━━━━━ Records to use
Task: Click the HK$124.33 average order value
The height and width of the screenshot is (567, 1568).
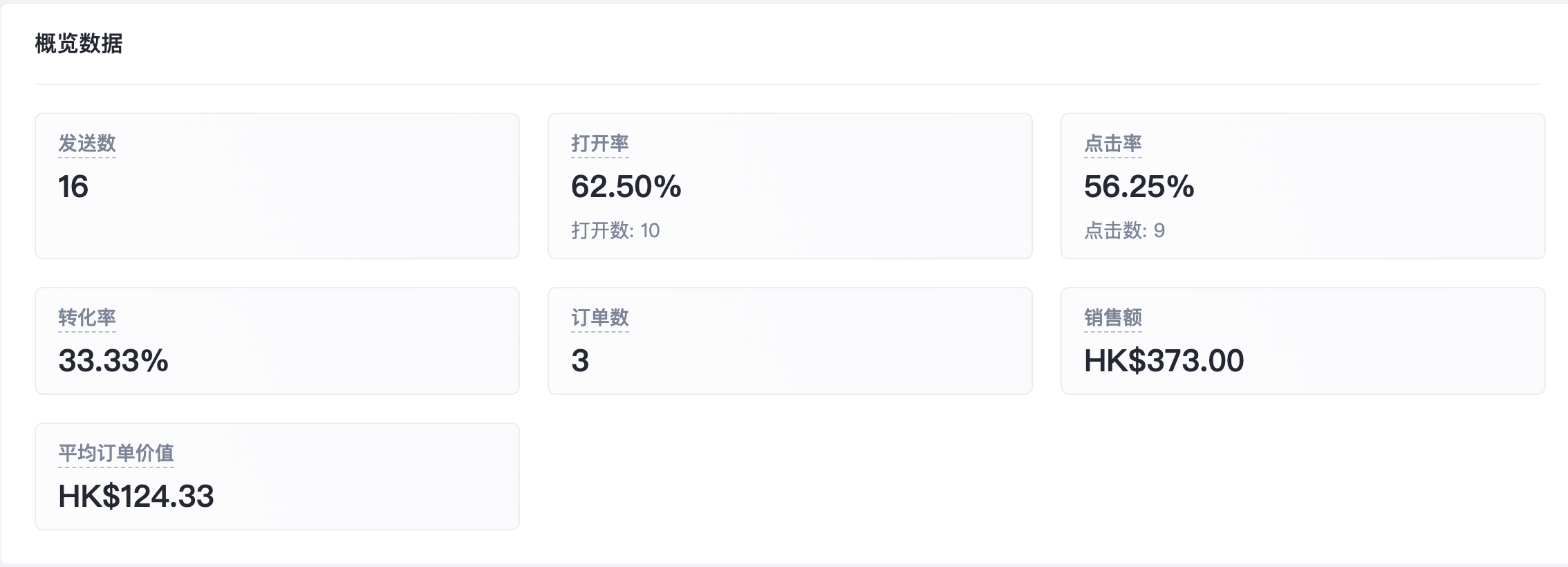Action: (x=136, y=496)
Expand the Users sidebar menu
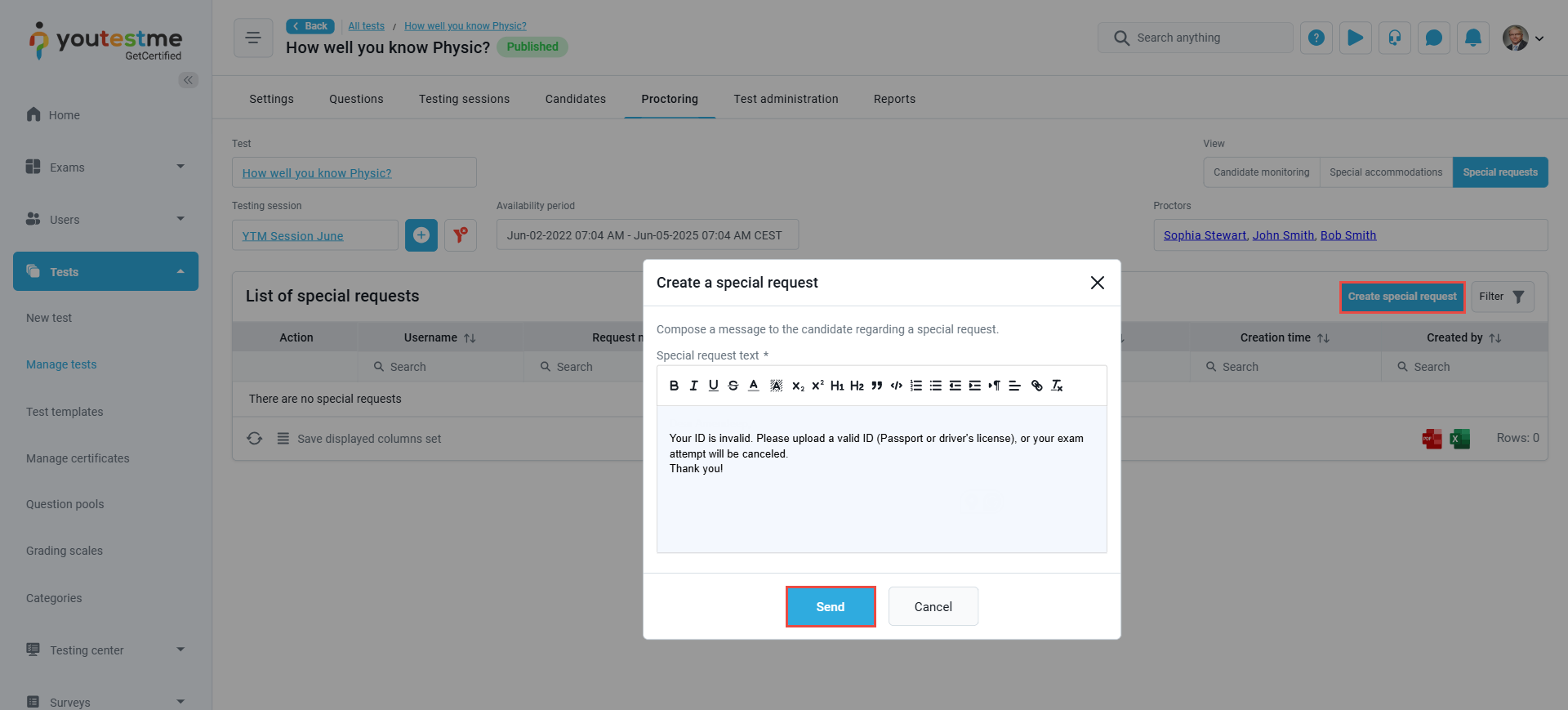The height and width of the screenshot is (710, 1568). coord(105,219)
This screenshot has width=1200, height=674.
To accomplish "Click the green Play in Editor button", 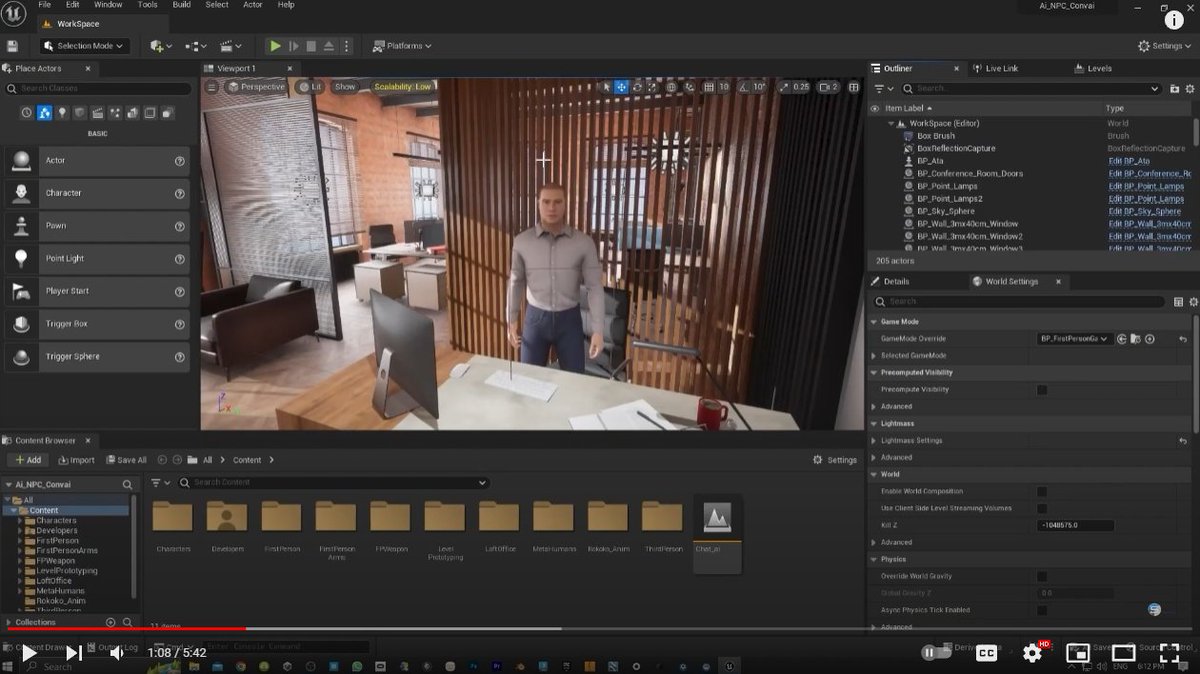I will coord(275,45).

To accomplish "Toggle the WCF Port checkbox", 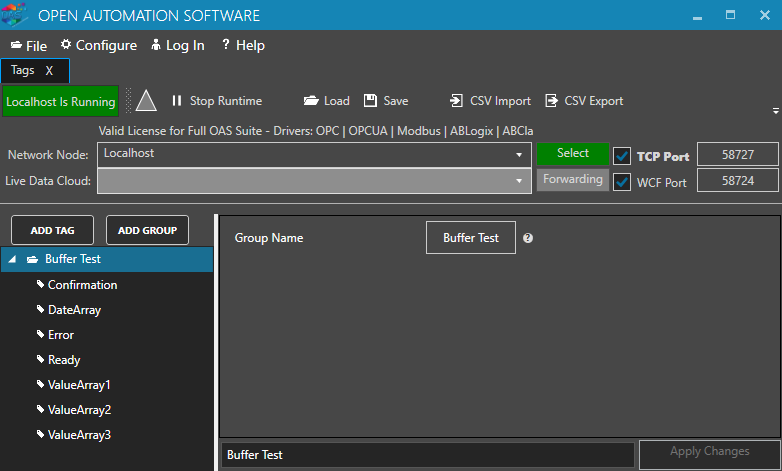I will (x=622, y=182).
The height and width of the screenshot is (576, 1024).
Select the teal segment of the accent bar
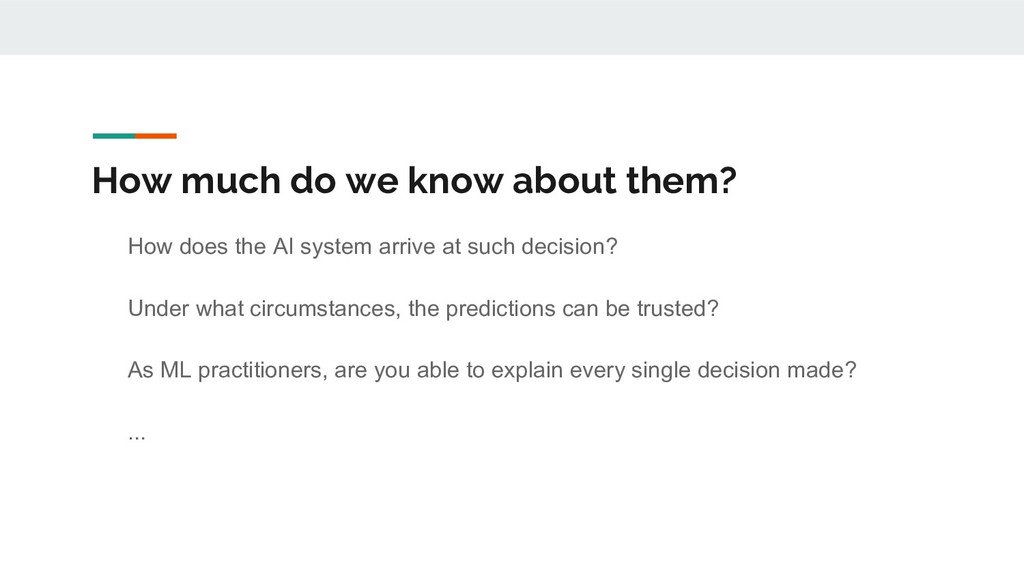point(114,136)
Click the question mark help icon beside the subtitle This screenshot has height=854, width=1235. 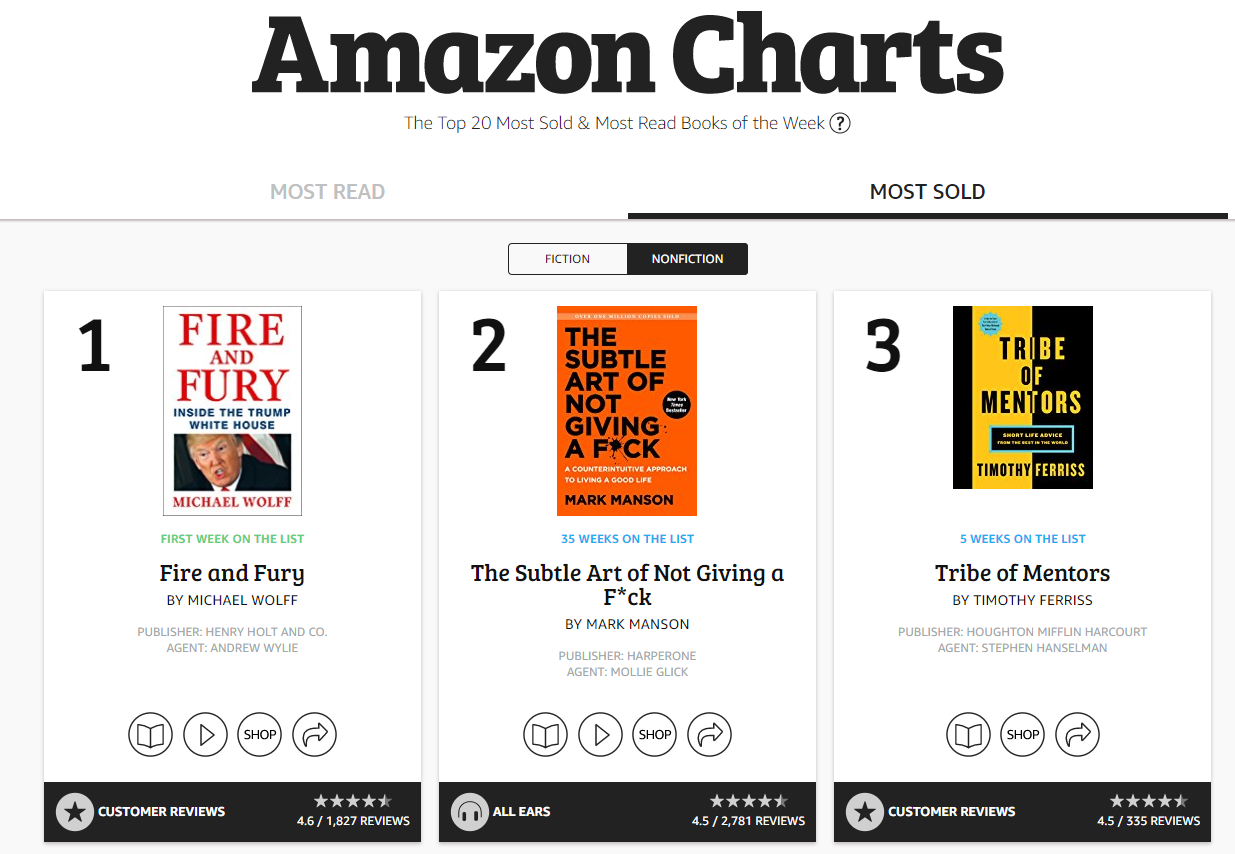click(x=840, y=124)
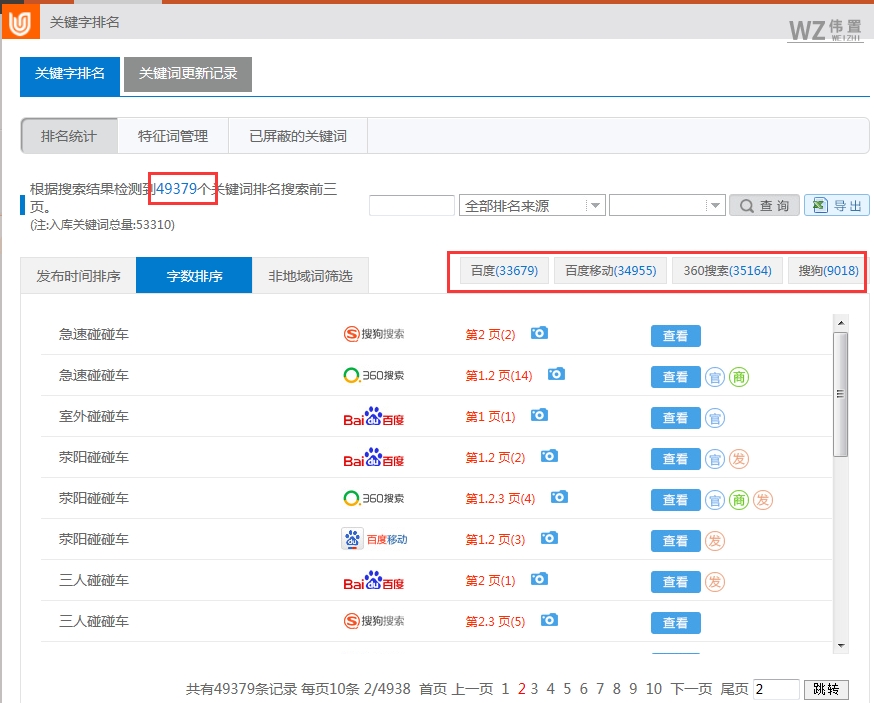Toggle the 搜狗(9018) source filter

827,270
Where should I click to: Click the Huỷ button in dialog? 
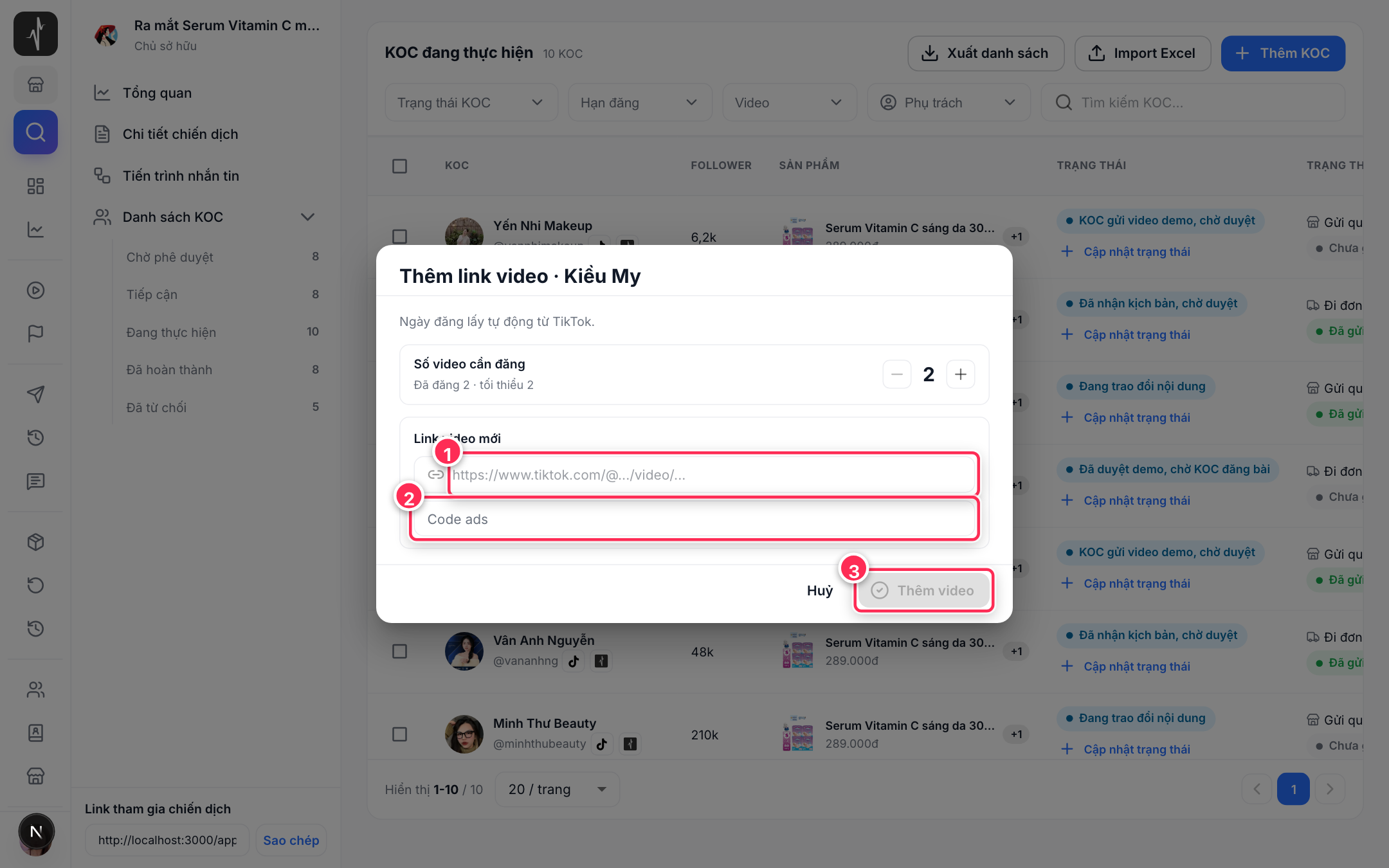(x=819, y=590)
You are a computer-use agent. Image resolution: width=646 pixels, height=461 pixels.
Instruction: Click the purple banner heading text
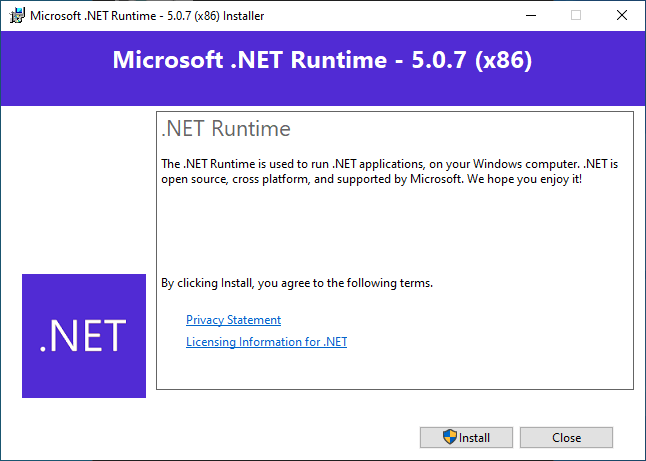click(322, 60)
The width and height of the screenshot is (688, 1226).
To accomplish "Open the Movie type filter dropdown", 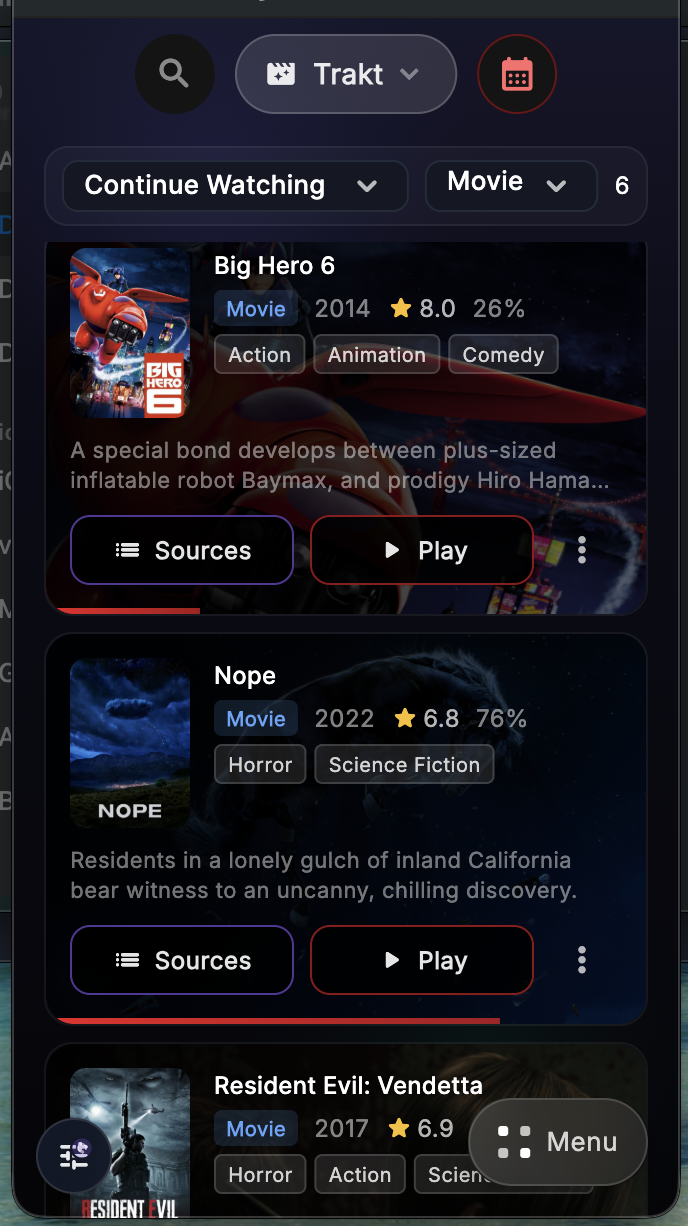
━━━━━━━━━━
§ **What to do**: Without any pictures, please write out the lines from the one containing "Where should I" through the final line of the data, exactly and inclusive of both ends.

§ **Exercise output**:
Where should I click to: Click the Huỷ button in dialog? 
(x=819, y=590)
You are a computer-use agent. Image resolution: width=646 pixels, height=461 pixels.
Instruction: Click the purple banner heading text
click(322, 60)
The width and height of the screenshot is (688, 1226).
To accomplish "Open the Movie type filter dropdown", 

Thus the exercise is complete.